▶ SOURCE EXCERPT:
========================================
7.Her Honour erred in law, in deciding that the basis on which the appellants pay personally the costs of the first and second respondents was the solicitor-client basis (at [28]), in failing to consider or to take into account relevant considerations, including as her Honour found:
(a)the appellants (as trustees) had a bona fide belief (at [23], [24]) that:
(i)the best course of action in relation to resolving a disputed issue of unpaid income entitlements was to seek directions from the Court; and
(ii) it was not appropriate to install an independent trustee;
(b) the appellants’ view was not unreasonable (at [24]);
(c)a prudent trustee could have considered that an independent trustee should not have been appointed (at [23]); and
(d)the Court expressly made no finding that the appellants defended the application to avoid exposure of a breach of trust or to protect their own position (at [25]).
8.Her Honour ought to have ordered the first and second respondents’ costs to be paid:
(a) out of the Trusts; or
(b)alternatively, if to be paid personally by the appellants, on a party-party basis, and out of the Trusts to the extent of the difference between the respondents’ costs assessed on a party-party basis and on a solicitor-client basis up to and including 31 March 2013.
Disposition
Leave to Appeal?
Counsel for the appellants submitted that, insofar as his clients sought to challenge the costs orders, save and except for the bases upon which costs were to be taxed, an appeal lay as of right. Such orders, he submitted, were not orders ‘as to costs which are in the discretion of the Trial Division’ under s 17A(1)(b) of the Supreme Court Act1986, but related to ‘charges and expenses’. He relied upon observations by Lindley LJ in Re Beddoe[24] and by Jessel MR and Cotton LJ in Turner v Hancock.[25]
[24][1893] 1 Ch 547, 554-555.
[25](1882) 20 Ch D 303, 304, 305 (Jessel MR), 306 (Cotton LJ).
Counsel for P&RW submitted to the contrary. He contended that s 17A(1)(b) should be understood by reference to s 24(1) of the Supreme Court Act. The latter is subject to any express words in the Rules to the contrary. But Rule 63.26, referable to the costs of a party sued as a trustee, does not provide to the contrary. It sets out the position which applies subject to the Court otherwise ordering. Further, he submitted, s 36(2) of the Trustee Act1958 did not impact upon the discretionary character of an order for costs in a proceeding in which a trustee is involved in litigation.
Re Beddoe, counsel submitted, addressed a different situation. There, costs having been awarded against a trustee in proceeding A, the trustee sought to be indemnified out of the trust funds in proceeding B. The answer to the question, whether leave to appeal from the order in proceeding B was required, depended upon the characterisation in that proceeding of the costs awarded in proceeding A. If they were still costs, then leave was required. But if, in proceeding B, (as their Lordships held) they were characterised as charges and expenses, then leave was not required.
The circumstances in Turner v Hancock, counsel submitted, were difficult to understand. But it was not apparent that the passages relied upon by the present appellants supported their submission.
I have set out the competing arguments in relatively shorthand form because, interesting though they were, there is no occasion to resolve the issue joined. That is because, assuming but not deciding that the appellants required leave to appeal against the costs orders so far as those orders related to indemnification, in my opinion they clearly made out the circumstances for a grant of leave.[26]
[26]See Niemann v Electronic Industries Ltd [1978] VR 431.
========================================
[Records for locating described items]

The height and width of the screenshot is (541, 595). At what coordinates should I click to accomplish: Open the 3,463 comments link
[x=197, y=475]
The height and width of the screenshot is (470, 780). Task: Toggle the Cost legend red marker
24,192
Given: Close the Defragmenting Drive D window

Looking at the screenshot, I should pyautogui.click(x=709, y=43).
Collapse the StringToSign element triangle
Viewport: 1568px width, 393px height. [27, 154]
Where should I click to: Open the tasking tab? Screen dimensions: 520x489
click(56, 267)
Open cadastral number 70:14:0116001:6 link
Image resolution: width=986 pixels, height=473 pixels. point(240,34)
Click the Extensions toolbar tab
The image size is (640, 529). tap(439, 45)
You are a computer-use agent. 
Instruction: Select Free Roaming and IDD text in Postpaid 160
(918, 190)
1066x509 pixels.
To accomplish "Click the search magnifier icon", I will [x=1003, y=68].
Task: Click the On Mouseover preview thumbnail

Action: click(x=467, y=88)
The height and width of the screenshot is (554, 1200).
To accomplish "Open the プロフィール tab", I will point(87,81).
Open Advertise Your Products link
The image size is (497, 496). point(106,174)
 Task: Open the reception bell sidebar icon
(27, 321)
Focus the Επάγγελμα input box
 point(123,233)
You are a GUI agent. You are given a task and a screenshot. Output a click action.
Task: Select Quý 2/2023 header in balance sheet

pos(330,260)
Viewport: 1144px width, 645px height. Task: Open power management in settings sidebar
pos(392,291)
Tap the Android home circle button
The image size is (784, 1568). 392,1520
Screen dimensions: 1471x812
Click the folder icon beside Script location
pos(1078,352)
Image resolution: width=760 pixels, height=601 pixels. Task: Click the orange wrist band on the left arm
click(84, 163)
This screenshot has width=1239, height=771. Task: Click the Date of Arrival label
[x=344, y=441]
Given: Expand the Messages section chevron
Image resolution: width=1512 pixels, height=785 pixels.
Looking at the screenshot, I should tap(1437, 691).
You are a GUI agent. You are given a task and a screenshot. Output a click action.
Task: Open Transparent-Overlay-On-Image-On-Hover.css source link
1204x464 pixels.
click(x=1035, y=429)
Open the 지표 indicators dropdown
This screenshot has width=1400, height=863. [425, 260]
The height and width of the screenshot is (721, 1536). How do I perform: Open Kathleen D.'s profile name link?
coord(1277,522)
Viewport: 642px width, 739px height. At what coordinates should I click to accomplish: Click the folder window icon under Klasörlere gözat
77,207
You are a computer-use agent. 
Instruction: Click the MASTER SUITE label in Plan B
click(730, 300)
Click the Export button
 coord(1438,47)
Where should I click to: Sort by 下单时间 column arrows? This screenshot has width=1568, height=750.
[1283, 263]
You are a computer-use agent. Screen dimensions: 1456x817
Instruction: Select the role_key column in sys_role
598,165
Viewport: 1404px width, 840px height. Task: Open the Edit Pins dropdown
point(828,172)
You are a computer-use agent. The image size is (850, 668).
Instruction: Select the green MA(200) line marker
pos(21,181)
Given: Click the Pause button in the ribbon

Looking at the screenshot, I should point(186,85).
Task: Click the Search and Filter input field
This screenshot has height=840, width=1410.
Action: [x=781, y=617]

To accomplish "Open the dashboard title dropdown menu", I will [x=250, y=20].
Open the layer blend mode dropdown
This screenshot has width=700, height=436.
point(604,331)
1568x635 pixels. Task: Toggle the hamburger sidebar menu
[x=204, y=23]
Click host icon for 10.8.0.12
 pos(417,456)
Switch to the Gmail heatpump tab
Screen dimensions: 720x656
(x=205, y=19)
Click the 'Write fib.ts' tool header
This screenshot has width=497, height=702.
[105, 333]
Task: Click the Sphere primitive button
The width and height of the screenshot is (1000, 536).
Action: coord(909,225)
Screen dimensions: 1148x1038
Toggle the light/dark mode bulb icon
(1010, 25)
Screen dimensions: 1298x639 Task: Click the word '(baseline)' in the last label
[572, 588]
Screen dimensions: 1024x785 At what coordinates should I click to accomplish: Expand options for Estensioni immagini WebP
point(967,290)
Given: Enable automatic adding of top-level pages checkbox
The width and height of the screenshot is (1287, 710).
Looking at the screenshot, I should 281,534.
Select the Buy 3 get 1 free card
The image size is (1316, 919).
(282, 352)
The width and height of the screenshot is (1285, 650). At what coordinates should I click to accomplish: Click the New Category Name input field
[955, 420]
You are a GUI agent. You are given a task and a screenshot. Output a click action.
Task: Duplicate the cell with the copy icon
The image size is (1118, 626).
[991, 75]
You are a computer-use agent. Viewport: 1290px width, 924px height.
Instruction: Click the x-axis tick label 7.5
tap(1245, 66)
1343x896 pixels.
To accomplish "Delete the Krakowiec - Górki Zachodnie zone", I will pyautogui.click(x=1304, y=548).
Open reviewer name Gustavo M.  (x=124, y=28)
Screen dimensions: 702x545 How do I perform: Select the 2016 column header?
========================================
▶ WHAT TO WORK ON:
(1) Extract the passage of the judgment excerpt from "8.Her Honour ought" up to and including "Leave to Appeal?".
(2) In the judgment excerpt, which rule refers to the costs of a party sued as a trustee?
Rely solely on the judgment excerpt.

▶ ANSWERS PROVIDED:
(1)
8.Her Honour ought to have ordered the first and second respondents’ costs to be paid:
(a) out of the Trusts; or
(b)alternatively, if to be paid personally by the appellants, on a party-party basis, and out of the Trusts to the extent of the difference between the respondents’ costs assessed on a party-party basis and on a solicitor-client basis up to and including 31 March 2013.
Disposition
Leave to Appeal?

(2) Rule 63.26